Entries shown:
----
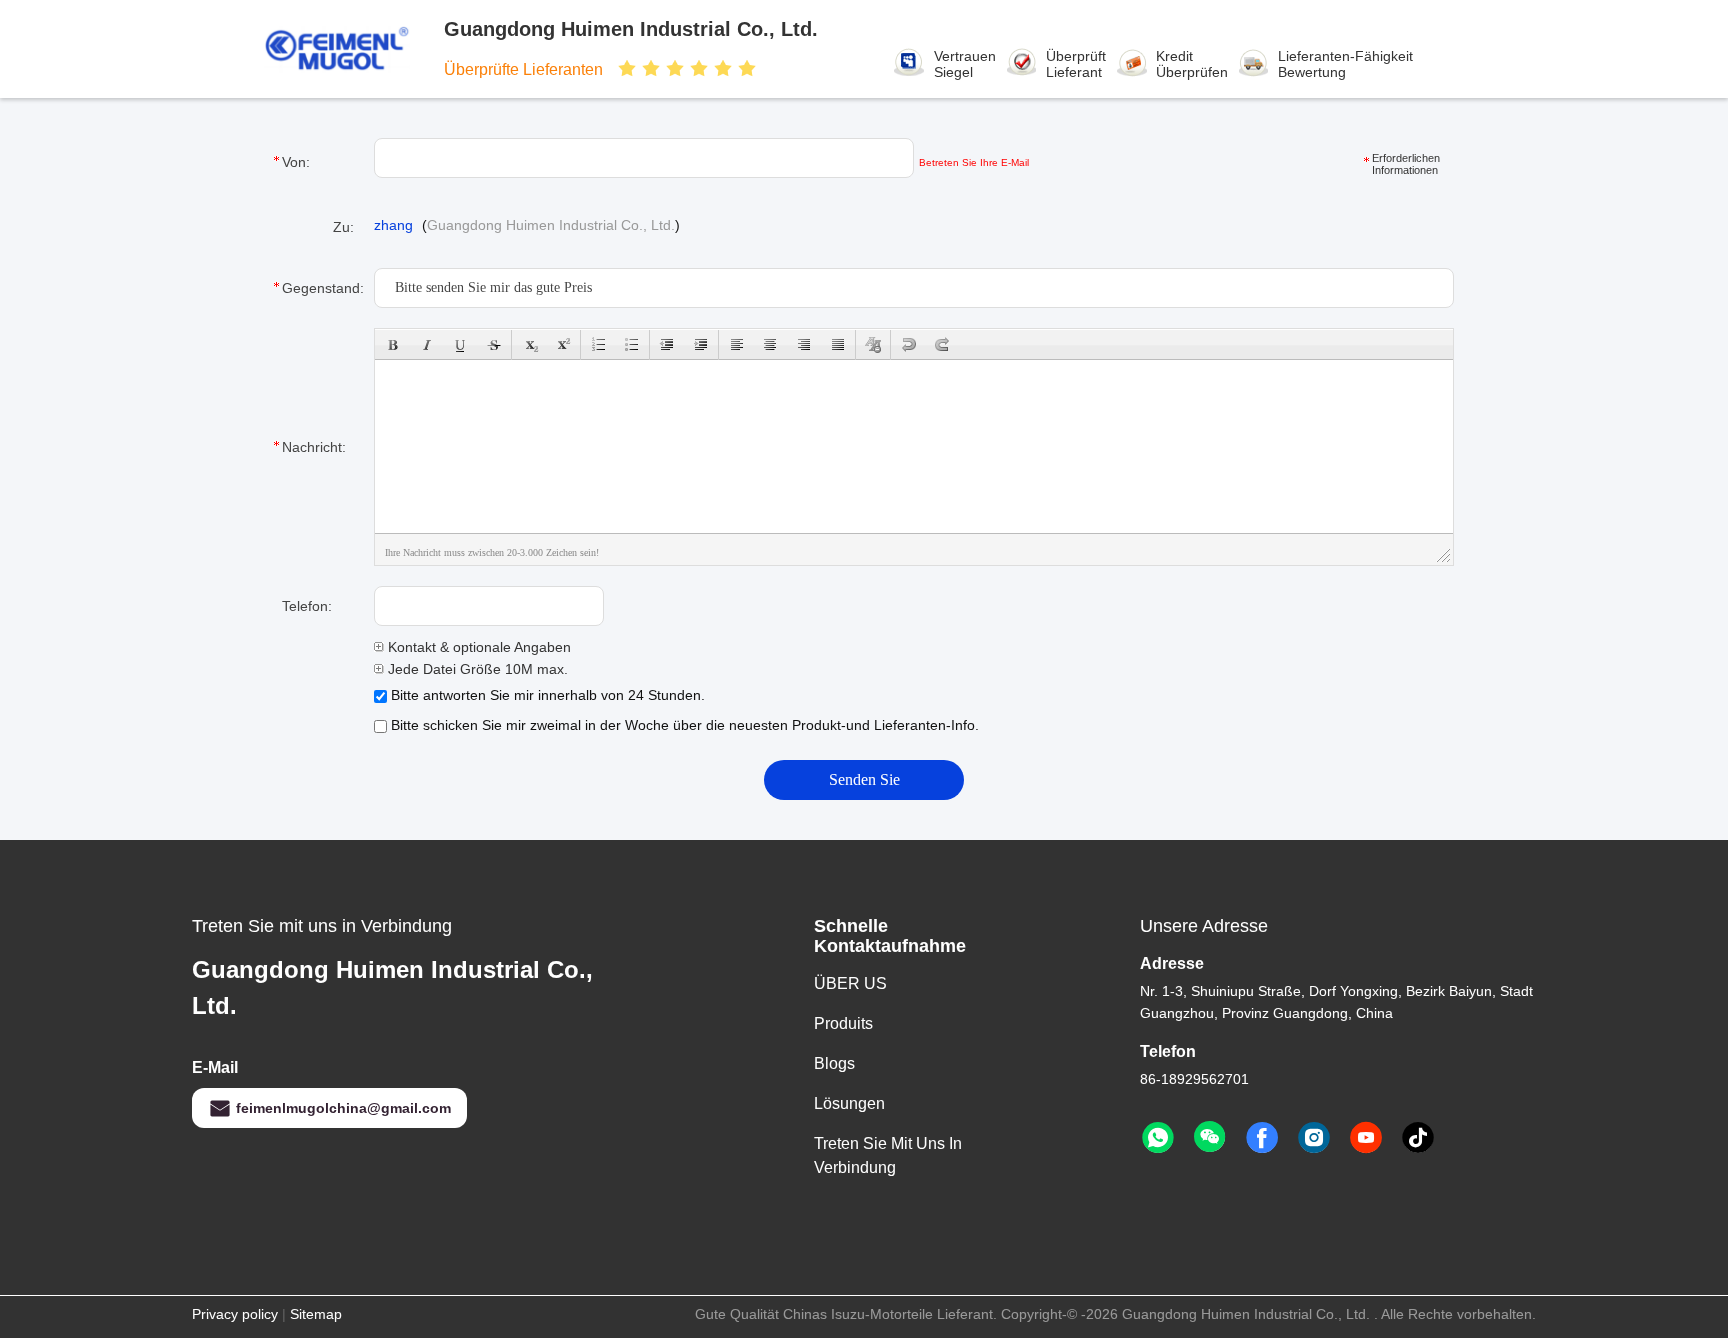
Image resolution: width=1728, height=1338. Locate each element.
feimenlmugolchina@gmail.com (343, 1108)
----
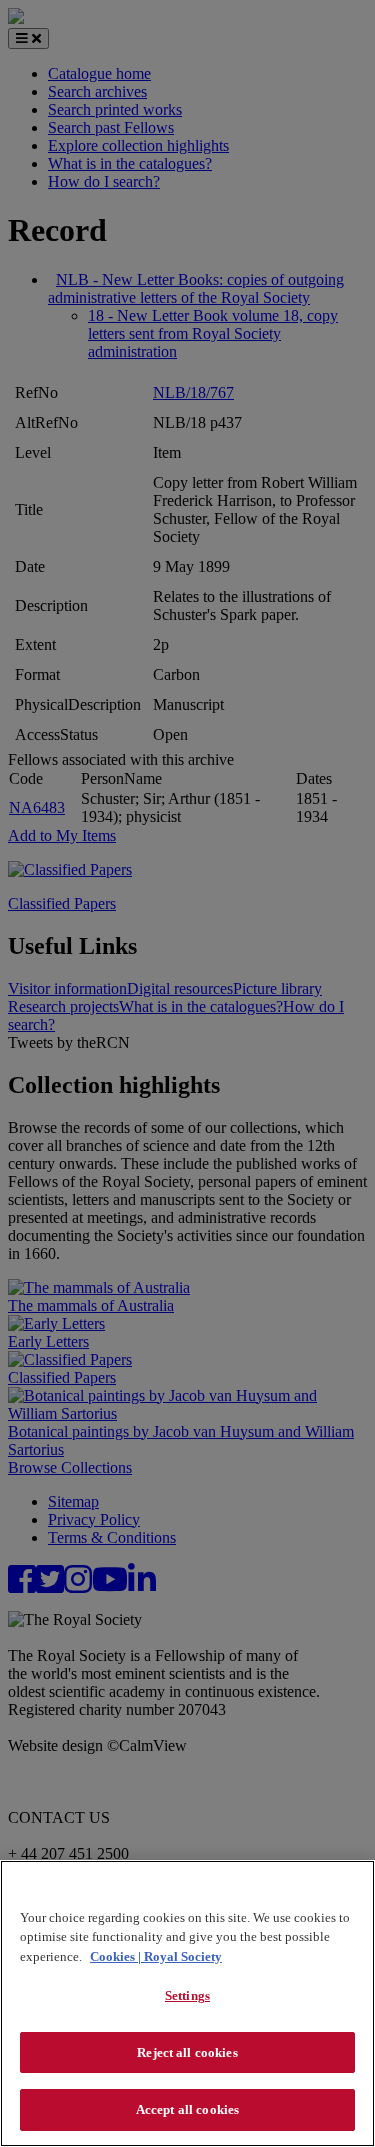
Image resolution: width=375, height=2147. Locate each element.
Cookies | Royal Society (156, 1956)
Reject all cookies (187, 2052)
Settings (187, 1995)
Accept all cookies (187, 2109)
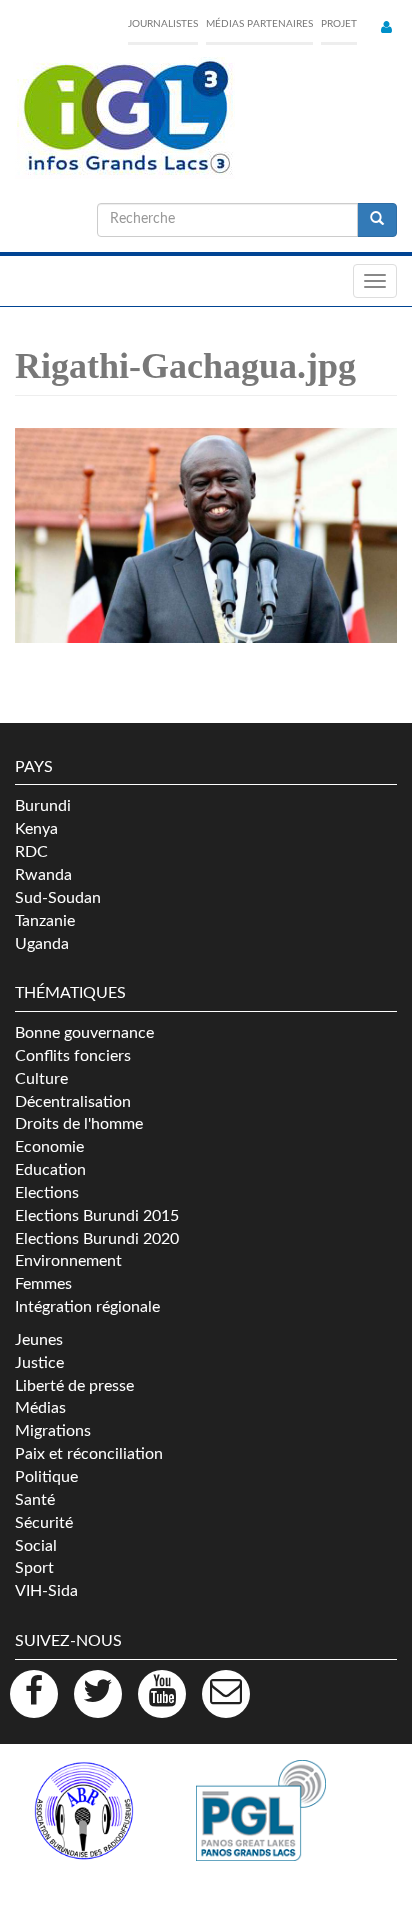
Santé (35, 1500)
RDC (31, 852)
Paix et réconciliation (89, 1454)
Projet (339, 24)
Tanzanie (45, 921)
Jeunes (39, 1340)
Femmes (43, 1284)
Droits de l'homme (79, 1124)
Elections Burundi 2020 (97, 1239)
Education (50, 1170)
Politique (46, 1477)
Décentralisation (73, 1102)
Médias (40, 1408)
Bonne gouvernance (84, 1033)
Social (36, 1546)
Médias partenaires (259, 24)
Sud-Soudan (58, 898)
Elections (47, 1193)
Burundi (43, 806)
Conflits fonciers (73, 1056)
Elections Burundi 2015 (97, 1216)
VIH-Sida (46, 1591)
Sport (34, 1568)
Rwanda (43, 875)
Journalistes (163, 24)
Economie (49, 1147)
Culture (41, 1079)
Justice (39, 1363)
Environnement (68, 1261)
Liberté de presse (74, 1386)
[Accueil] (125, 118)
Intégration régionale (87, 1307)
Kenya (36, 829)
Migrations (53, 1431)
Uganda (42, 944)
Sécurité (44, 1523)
----
Work request: Every line above from the line with "Image resolution: width=1728, height=1338." to the line with "feimenlmugolchina@gmail.com (343, 1108)" is wanted, ends included; write them out exactly and add no other line.

Solution to this exercise:
Image resolution: width=1728, height=1338. Locate each element.
feimenlmugolchina@gmail.com (343, 1108)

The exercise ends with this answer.